Cette dernière a indiqué qu’elle passerait en revue toutes les collaborations avec Sopra Steria et prendrait “si nécessaire, les mesures appropriées”. Une position jugée trop timide par le député écologiste Matti Vandemaele : “Les problèmes rencontrés laissent craindre des difficultés dans d’autres contrats fédéraux. Tous les signaux d’alarme devraient être activés.”
Un échec parmi d’autres
Car c’est un fait, i-Police s’inscrit dans une série de fiascos numériques de l’administration belge. Avec comme preuve la plus éclatante le ministère de la Justice qui peine depuis quinze ans pour digitaliser ses services, avec des résultats tout aussi décevants.
Selon Lieselot Danneels, professeure en digitalisation publique à l’Université de Gand, quatre projets IT publics sur cinq échouent en Belgique. “L’État et les prestataires parlent souvent des langues différentes. Les consultants promettent parfois des choses qu’ils ne peuvent pas tenir car ils ne connaissent pas suffisamment le contexte spécifique”, explique-t-elle dans De Standaard.
Un rapport de la Cour des comptes de novembre dernier révélait déjà que l’État fédéral belge dépense 2,5 milliards d’euros en consultance entre 2020 et 2022, sans avoir “d’inventaire centralisé, fiable et complet” de l’efficacité de ces dépenses.
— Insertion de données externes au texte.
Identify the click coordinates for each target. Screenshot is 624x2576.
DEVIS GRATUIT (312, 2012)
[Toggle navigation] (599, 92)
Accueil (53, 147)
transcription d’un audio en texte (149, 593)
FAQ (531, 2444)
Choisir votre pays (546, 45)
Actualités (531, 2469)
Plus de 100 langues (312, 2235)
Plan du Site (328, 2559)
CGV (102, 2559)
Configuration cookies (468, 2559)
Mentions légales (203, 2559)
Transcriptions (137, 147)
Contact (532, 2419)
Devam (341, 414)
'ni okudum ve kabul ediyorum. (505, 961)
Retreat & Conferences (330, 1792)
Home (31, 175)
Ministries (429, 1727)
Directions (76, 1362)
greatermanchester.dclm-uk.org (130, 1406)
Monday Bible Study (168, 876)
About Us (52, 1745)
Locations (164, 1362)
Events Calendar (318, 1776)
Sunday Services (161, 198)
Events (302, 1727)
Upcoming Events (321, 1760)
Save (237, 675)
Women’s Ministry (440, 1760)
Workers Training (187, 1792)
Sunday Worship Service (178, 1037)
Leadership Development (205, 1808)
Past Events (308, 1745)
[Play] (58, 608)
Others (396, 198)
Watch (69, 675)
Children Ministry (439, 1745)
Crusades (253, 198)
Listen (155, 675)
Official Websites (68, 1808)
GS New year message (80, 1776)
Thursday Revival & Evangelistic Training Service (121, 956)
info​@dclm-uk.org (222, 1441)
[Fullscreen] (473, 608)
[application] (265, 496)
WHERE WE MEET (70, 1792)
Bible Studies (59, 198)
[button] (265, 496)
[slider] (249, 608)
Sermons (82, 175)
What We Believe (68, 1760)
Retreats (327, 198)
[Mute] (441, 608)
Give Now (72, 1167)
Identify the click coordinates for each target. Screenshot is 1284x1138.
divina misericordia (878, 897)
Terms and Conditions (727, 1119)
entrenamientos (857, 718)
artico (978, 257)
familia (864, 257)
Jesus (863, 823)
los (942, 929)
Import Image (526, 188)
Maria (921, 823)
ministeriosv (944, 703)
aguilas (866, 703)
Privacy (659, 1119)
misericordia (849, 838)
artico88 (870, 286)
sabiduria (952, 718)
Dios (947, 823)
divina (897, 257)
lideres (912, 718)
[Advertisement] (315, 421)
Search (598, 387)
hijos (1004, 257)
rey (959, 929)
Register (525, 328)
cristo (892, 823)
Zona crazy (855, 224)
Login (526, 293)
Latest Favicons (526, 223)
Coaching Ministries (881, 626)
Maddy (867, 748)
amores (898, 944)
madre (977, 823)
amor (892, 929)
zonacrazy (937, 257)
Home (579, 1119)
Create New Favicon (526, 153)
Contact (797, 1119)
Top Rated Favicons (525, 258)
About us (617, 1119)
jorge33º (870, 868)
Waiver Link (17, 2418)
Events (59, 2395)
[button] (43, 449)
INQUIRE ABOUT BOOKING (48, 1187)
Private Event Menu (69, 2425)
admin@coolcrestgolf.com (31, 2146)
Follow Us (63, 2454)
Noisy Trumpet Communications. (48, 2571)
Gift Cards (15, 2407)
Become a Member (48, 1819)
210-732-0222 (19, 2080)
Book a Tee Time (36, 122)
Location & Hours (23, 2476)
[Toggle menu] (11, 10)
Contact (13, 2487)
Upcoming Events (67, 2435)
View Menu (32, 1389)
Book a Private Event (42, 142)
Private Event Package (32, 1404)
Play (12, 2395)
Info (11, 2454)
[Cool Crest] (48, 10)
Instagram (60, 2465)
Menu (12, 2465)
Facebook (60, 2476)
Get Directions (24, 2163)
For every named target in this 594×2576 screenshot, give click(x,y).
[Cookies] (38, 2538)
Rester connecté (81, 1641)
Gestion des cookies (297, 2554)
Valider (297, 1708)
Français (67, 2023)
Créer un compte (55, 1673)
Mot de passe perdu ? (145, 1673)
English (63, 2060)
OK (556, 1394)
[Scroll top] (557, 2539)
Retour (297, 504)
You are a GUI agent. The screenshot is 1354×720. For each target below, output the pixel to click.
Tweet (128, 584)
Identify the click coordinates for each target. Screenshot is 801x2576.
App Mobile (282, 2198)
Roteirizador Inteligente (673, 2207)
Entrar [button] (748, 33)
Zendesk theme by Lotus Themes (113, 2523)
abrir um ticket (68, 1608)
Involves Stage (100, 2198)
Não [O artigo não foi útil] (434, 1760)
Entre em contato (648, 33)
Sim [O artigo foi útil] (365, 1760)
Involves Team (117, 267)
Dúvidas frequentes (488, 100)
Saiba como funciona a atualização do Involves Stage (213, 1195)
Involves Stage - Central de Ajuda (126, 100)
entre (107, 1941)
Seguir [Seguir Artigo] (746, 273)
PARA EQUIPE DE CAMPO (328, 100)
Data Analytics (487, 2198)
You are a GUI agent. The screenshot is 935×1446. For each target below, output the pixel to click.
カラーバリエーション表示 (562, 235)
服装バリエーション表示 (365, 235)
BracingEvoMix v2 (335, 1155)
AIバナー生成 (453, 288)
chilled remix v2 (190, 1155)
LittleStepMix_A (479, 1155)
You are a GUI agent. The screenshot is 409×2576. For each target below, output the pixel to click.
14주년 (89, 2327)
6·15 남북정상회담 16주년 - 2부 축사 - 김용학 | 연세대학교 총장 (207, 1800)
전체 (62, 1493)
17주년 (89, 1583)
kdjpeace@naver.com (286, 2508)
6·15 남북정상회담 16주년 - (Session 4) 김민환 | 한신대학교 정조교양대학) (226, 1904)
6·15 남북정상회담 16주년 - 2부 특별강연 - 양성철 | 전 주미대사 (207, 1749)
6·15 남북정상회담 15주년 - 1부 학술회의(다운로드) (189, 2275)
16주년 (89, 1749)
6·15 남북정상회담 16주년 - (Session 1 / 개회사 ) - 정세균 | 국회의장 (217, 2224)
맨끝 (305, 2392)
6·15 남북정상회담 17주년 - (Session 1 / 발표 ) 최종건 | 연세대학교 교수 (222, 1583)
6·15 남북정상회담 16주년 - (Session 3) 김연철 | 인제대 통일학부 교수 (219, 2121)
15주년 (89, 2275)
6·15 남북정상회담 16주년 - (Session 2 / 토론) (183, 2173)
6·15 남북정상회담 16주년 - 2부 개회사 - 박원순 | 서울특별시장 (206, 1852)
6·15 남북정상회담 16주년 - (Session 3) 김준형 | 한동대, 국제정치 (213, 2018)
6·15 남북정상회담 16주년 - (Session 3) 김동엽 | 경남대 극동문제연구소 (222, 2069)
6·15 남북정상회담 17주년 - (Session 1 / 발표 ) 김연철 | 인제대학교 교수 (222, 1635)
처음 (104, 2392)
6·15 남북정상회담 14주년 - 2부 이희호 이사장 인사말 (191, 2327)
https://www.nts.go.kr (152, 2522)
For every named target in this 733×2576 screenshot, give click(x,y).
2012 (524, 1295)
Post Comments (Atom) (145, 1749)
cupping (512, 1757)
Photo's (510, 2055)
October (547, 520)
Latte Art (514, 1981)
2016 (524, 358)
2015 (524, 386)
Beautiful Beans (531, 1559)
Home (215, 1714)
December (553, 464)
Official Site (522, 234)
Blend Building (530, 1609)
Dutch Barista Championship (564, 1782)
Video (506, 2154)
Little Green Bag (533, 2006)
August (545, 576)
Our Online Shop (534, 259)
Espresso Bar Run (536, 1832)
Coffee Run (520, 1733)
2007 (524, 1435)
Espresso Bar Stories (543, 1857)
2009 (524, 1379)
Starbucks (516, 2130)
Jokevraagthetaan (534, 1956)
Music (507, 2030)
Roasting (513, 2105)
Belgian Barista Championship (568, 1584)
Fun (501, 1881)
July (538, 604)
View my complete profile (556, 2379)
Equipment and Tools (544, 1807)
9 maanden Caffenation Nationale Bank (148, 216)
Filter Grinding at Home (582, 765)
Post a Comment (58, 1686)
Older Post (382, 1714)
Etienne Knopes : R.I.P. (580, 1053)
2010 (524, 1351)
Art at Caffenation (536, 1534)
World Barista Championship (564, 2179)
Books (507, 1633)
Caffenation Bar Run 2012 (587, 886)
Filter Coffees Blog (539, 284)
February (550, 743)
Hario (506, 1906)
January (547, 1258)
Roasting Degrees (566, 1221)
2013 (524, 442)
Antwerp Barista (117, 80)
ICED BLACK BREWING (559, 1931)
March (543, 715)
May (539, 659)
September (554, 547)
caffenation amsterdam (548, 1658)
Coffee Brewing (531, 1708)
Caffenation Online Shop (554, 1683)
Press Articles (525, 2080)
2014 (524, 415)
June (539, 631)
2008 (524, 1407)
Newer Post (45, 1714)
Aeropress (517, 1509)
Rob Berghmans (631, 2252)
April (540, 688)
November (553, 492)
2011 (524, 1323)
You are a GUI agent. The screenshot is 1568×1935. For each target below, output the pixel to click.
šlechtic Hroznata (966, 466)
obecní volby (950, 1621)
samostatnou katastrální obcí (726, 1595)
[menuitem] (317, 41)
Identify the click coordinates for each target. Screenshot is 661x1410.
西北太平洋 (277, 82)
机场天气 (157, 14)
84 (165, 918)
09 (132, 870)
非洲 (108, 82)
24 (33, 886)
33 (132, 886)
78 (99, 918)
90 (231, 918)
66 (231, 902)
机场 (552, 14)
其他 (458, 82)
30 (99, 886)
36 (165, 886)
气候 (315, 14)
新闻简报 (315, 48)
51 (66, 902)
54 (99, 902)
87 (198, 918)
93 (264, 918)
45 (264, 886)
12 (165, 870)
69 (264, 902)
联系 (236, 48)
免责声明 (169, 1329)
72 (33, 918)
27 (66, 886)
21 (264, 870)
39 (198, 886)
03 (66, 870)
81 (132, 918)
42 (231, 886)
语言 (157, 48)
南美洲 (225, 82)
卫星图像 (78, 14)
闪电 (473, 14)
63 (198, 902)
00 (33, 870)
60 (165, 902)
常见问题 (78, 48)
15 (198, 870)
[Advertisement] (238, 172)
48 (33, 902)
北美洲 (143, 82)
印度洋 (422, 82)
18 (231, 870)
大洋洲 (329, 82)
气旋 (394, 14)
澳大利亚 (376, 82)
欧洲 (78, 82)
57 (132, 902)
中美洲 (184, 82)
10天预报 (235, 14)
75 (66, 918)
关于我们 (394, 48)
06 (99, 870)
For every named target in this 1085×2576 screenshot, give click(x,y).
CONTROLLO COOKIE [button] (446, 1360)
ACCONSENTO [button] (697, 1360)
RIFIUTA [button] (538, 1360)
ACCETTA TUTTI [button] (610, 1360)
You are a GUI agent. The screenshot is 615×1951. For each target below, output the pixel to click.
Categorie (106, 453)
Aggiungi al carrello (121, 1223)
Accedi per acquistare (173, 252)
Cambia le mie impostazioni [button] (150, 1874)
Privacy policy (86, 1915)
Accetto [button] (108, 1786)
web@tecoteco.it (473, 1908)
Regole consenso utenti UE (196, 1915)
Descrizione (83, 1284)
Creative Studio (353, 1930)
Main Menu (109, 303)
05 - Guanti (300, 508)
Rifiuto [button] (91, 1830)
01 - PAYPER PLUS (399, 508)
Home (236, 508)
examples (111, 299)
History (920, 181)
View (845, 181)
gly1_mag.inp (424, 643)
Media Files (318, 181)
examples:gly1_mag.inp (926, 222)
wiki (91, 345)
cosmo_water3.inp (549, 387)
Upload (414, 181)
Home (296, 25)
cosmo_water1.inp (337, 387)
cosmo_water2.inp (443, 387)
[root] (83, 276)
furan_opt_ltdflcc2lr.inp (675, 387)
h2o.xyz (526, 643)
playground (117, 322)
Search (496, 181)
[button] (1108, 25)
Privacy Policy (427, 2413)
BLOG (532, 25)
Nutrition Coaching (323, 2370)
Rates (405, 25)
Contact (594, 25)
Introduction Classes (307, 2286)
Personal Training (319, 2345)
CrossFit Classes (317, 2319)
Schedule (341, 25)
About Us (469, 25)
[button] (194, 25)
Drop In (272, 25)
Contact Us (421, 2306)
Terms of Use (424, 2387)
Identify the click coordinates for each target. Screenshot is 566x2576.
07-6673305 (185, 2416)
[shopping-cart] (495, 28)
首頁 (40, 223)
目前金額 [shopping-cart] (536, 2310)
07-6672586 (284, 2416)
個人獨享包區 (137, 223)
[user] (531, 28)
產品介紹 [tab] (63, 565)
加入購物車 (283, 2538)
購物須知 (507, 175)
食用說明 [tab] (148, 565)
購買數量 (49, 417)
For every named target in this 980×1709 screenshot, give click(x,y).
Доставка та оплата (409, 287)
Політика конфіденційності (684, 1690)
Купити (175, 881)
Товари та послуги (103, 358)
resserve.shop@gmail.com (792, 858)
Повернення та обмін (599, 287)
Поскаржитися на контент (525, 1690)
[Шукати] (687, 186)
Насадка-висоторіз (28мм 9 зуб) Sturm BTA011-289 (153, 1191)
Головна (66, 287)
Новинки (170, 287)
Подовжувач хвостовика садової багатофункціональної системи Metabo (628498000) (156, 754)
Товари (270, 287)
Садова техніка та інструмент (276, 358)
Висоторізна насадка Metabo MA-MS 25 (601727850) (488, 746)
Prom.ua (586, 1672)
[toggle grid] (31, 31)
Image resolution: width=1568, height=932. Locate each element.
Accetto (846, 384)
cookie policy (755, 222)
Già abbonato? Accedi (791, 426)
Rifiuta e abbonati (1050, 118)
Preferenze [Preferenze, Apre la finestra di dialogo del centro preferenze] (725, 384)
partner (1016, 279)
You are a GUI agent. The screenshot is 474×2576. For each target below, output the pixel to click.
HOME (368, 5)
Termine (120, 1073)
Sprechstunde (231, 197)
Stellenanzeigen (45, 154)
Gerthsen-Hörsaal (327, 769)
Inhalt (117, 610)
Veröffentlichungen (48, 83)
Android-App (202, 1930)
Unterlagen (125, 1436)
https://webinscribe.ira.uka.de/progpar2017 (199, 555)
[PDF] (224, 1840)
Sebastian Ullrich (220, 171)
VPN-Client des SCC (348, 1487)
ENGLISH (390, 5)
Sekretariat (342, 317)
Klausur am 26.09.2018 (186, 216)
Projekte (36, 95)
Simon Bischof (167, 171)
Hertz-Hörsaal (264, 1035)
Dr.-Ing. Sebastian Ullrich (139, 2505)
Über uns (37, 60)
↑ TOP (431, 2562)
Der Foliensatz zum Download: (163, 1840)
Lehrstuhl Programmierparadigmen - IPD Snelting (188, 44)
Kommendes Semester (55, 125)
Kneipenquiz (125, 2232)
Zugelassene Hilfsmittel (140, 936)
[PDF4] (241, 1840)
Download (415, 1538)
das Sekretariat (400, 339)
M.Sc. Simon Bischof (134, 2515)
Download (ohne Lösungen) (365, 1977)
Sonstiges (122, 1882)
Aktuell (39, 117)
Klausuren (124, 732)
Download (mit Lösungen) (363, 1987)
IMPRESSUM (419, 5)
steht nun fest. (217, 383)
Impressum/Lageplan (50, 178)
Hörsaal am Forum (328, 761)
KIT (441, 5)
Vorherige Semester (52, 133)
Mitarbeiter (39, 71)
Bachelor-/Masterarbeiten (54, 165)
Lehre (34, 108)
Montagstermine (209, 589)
Tempête politique en vue ?
Le Parlement belge prépare une série d’auditions qui s’annoncent houleuses. Outre les représentants de la police et de Sopra Steria, trois ministres de l’Intérieur successifs devront s’expliquer : Jan Jambon, qui a lancé le projet, Annelies Verlinden, qui a signé le contrat, et Pieter De Crem, qui était en charge du dossier en affaires courantes entre 2018 et 2020. La convocation de ce dernier a de quoi surprendre. Ancien poids lourd du CD&V, De Crem a quitté le parti en septembre après un scandale de discrimination dans sa commune d’Alost, où les non-Belges devaient attendre neuf fois plus longtemps pour leur inscription administrative.
En attendant, les tensions montent au sein de la coalition Arizona. La N-VA, qui réclamait déjà l’abandon du projet avant les élections et durant la formation du gouvernement, pointe du doigt Verlinden. Le CD&V dénonce pour sa part une “pure opération de démolition” visant Verlinden, aujourd’hui ministre de la Justice. L’intéressée a fait savoir qu’elle était prête à “tout mettre sur la table” devant le Parlement.
Bernard Quintin a, de son côté, annoncé qu’il souhaitait désormais digitaliser les forces de police par étapes, et non plus d’un seul coup. “Mais nous devrons pendant au moins les prochaines années composer avec des systèmes archaïques”, admet-on du côté de la police.
Un aveu d’impuissance qui illustre à lui seul l’ampleur du gâchis.